GIVEN PASSAGE »
§
My understanding is that when performing squats, you should keep your feet fairly wide and the lower you go, the better. This approach makes sense to me from a pure bodybuilding point of view, but since I lift for mainly for strength in basketball, I do my squats slightly different.

I tend to keep my feet about shoulder width apart and only go down to the point where my knees are bent about 70-90 degrees. This basically replicates how I would jump in basketball, and the 70-90 degree point is a little below the lowest I would ever bend while gearing up for a jump in game.

The reason I do this is because it allows me to load much more weight, obviously because it’s easier to not go so low on a squat. My theory is that higher weights with this technique will allow me to develop more explosive strength in the relevant ROM. My thoughts were that trying to squat any lower wouldn’t be as effective for my specific goal of jumping ability (and general speed).

Is this reasoning flawed? Would it be better for me to lower the weight and go lower on my squats?

Thanks guys.

It seems to work alright for all those football players on youtube that never, ever hit parallel.
§
RECORDED INFORMATION »
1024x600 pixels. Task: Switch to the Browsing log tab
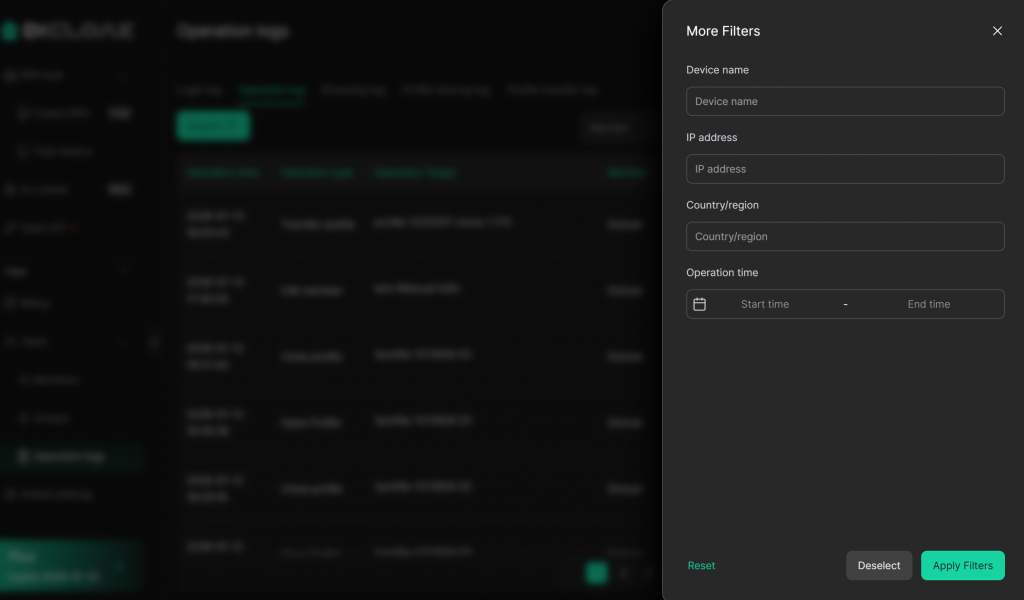[x=353, y=90]
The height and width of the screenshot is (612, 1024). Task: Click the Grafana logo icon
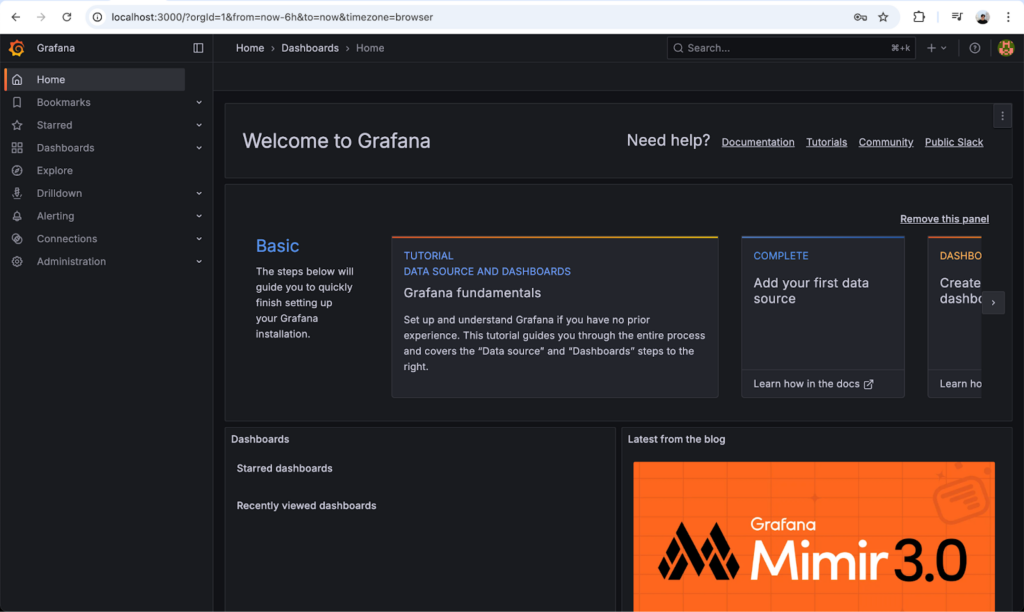click(16, 48)
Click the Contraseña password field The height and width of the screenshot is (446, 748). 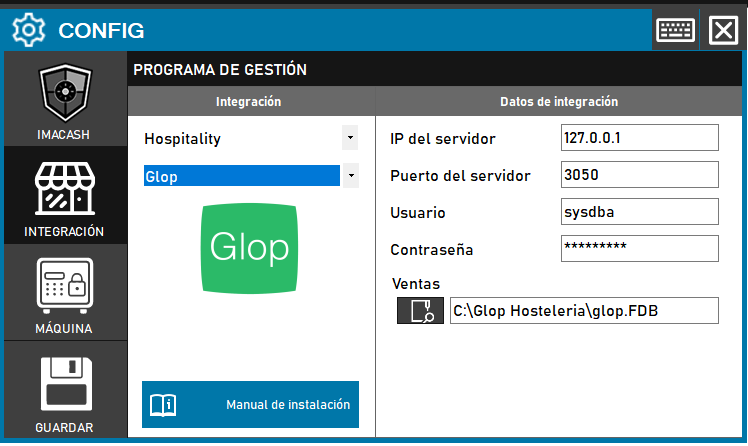pyautogui.click(x=640, y=248)

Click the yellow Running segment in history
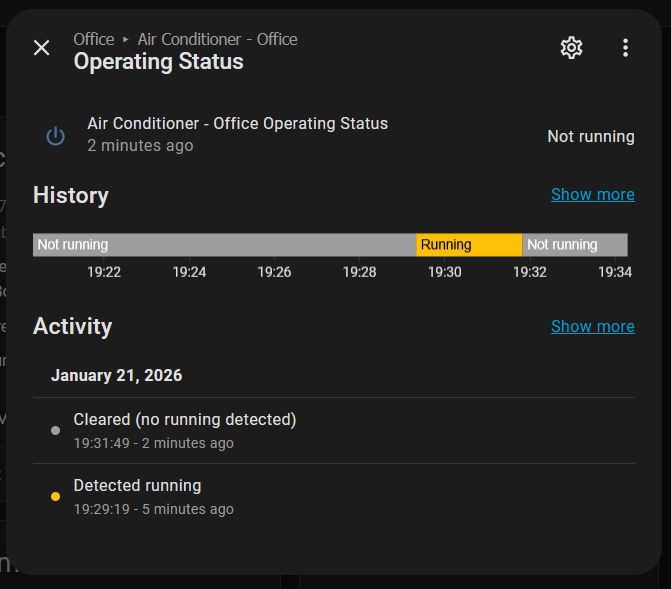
§
ASSIGNMENT »
Answer each question from the passage on squats.
(a) How far apart does the writer keep their feet when squatting?
(b) To what knee angle does the writer go down?
(c) According to the final reply, what do the football players on YouTube never do?
The rows have no connection to the passage on squats.

THE COMPLETED TASK »
(a) About shoulder width apart.
(b) About 70-90 degrees.
(c) Hit parallel.